* **Directions for this task**:
Go to the line holding "This screenshot has width=1246, height=952." in the data below and repeat it exactly, then each line after it up to and including the one holding "Task: Open the 税费种认定 tab". Omit pictures.
Top of Input
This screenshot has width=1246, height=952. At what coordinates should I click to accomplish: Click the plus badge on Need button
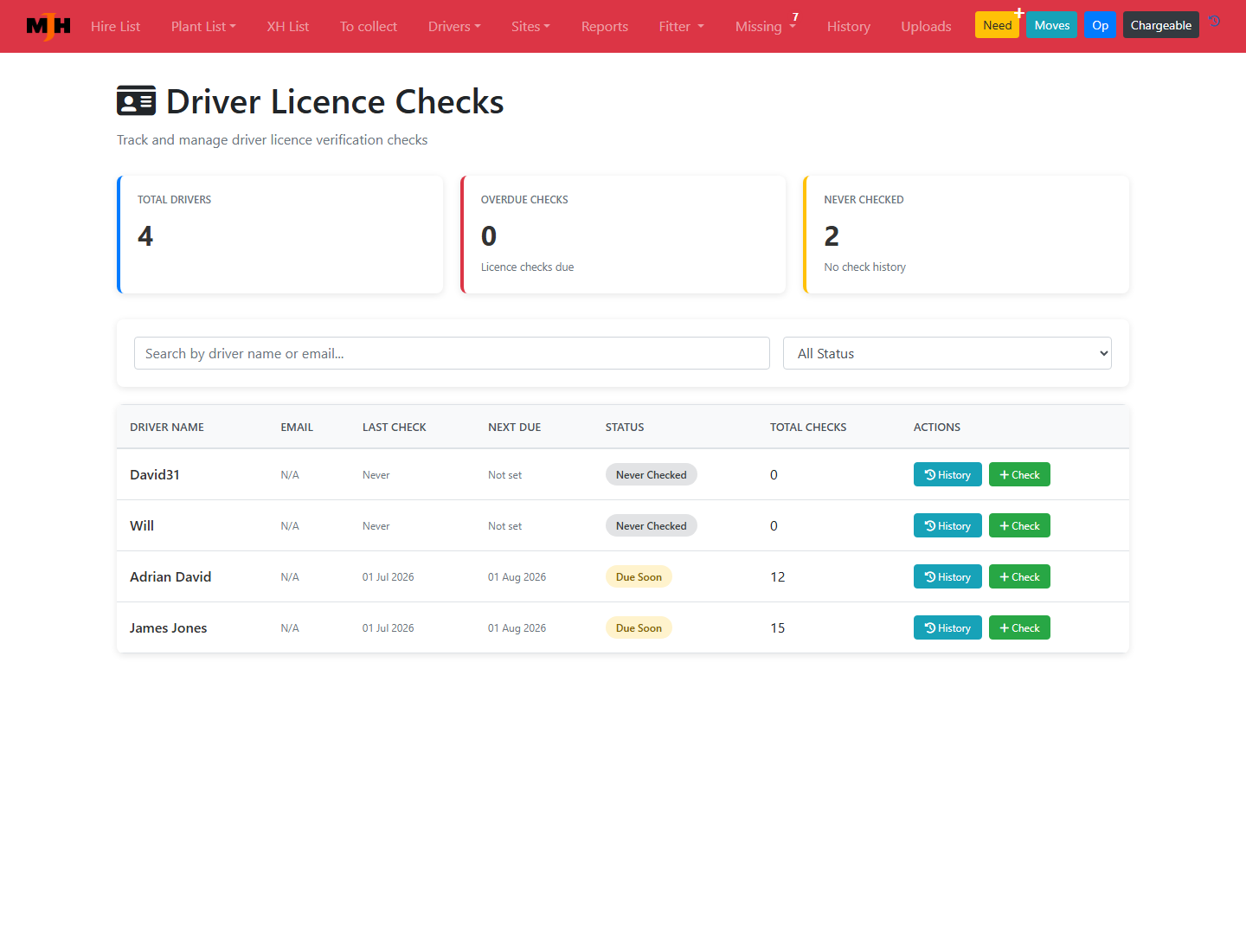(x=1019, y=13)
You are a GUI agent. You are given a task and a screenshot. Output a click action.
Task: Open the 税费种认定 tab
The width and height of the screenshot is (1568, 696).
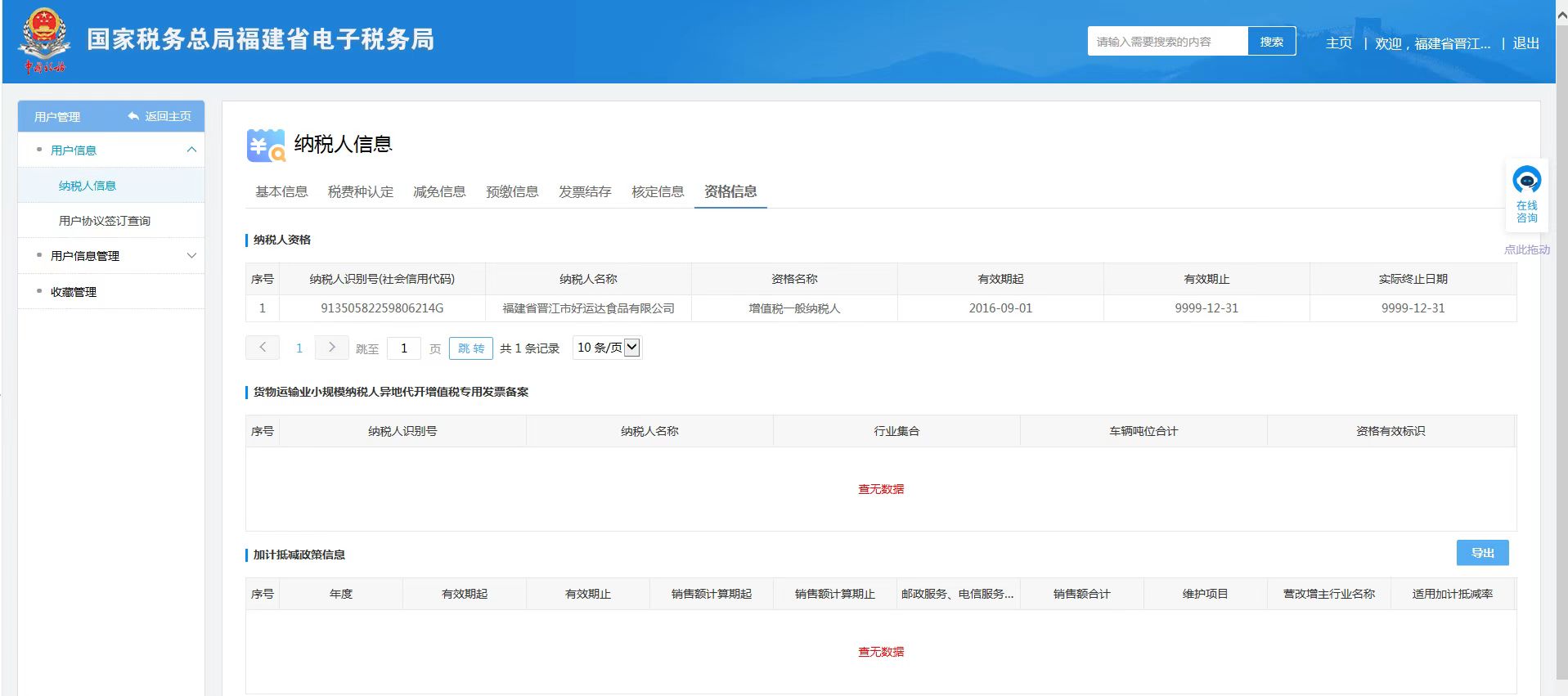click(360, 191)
Bottom of Input
Top of Input
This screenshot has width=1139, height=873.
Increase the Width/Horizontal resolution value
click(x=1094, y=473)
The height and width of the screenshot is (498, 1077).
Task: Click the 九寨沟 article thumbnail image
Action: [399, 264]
Bottom of Input
Top of Input
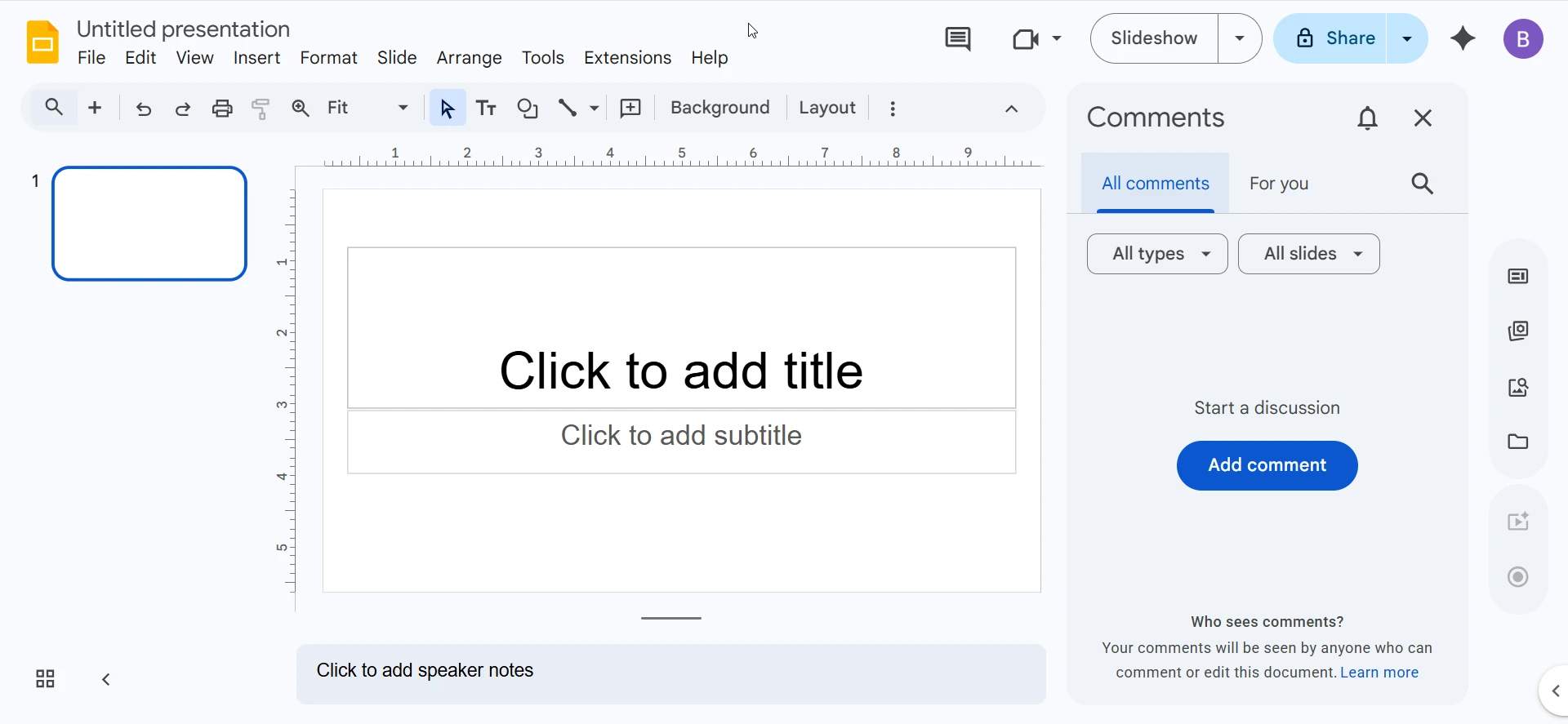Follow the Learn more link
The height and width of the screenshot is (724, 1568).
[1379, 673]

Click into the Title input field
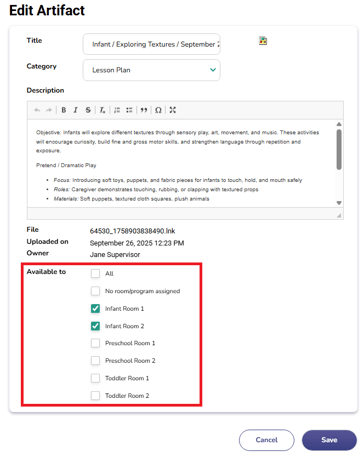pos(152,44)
Bottom of Input
* **Solution for this exercise**:
This screenshot has width=1246, height=952. At what coordinates should I click to accomplish: Click the plus badge on Need button
(x=1019, y=13)
You are a GUI agent. You are given a task and a screenshot. Output a click action.
Task: Open the 税费种认定 tab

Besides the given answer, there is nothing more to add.